VERFAHREN UND ENTSCHEIDUNG

Das zuständige nationale Gericht legte dem EuGH die Fragen vor, ob der Geschäftsführer einer Kapitalgesellschaft und eine Praktikantin als AN iSd Massenentlassungs-RL zu qualifizieren seien.

Der EuGH entschied, dass der Begriff AN iSd Massenentlassungs- RL innerhalb der EU einheitlich ausgelegt werden muss.

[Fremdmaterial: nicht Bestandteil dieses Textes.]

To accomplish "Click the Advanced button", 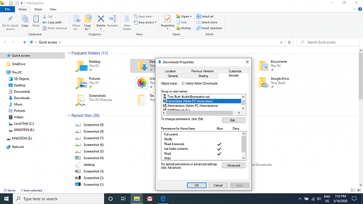I will (233, 165).
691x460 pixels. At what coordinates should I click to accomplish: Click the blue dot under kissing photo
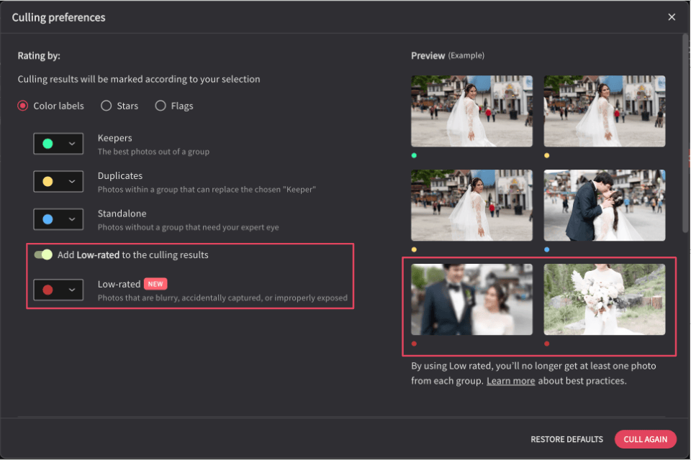[547, 249]
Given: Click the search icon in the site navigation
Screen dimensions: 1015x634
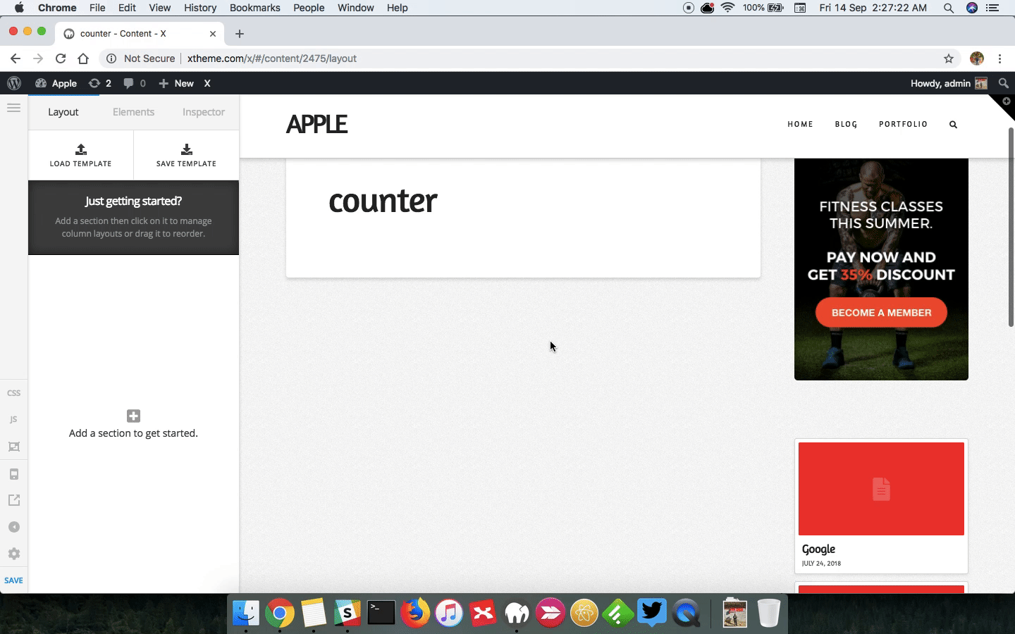Looking at the screenshot, I should [953, 125].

Auch ein Geschäftsführer als Mitglied eines Leitungsorgans einer Kapitalgesellschaft kann sich gegenüber der Gesellschaft in einem Unterordnungsverhältnis befinden. So etwa, wenn die betreffende Leitungsperson jederzeit gegen ihren Willen von der Generalversammlung abberufen werden kann und bei der Ausübung ihrer Tätigkeit deren Weisung und Aufsicht unterliegt. Da diese Umstände im konkreten Fall vorlagen und der Geschäftsführer eine Vergütung für seine Tätigkeit erhielt, war er unionsrechtlich als AN zu qualifizieren.

Auch die im Unternehmen als „Praktikantin“ eingestufte Frau S ist AN im unionsrechtlichen Sinne. Weder der rechtliche Hintergrund des Beschäftigungsverhältnisses im nationalen Recht noch der Umstand, dass die Finanzierung aus öffentlichen Mitteln erfolgt, stehen dem entgegen.

ORIGINALZITATE AUS DER ENTSCHEIDUNG

„Daher kann […] der Begriff ‚Arbeitnehmer‘ in Art. 1 Abs. 1 Buchst. a der Richtlinie 98/59 nicht durch Verweisung auf die Rechtsvorschriften der Mitgliedstaaten definiert werden, sondern muss innerhalb der Unionsrechtsordnung autonom und einheitlich ausgelegt werden (vgl. entsprechend Urteil Kommission/Portugal, C55/02, EU:C:2004:605, Rn. 49). Anderenfalls stünden die Berechnungsmodalitäten für diese Schwellenwerte und damit diese Schwellenwerte selbst zur Disposition der Mitgliedstaaten, womit diesen erlaubt würde, den Anwendungsbereich der Richtlinie zu verändern und ihr somit ihre volle Wirksamkeit zu nehmen (vgl. in diesem Sinne Urteil Confédération générale du travail u. a., C385/05, EU:C:2007:37, Rn. 47). [RN 33]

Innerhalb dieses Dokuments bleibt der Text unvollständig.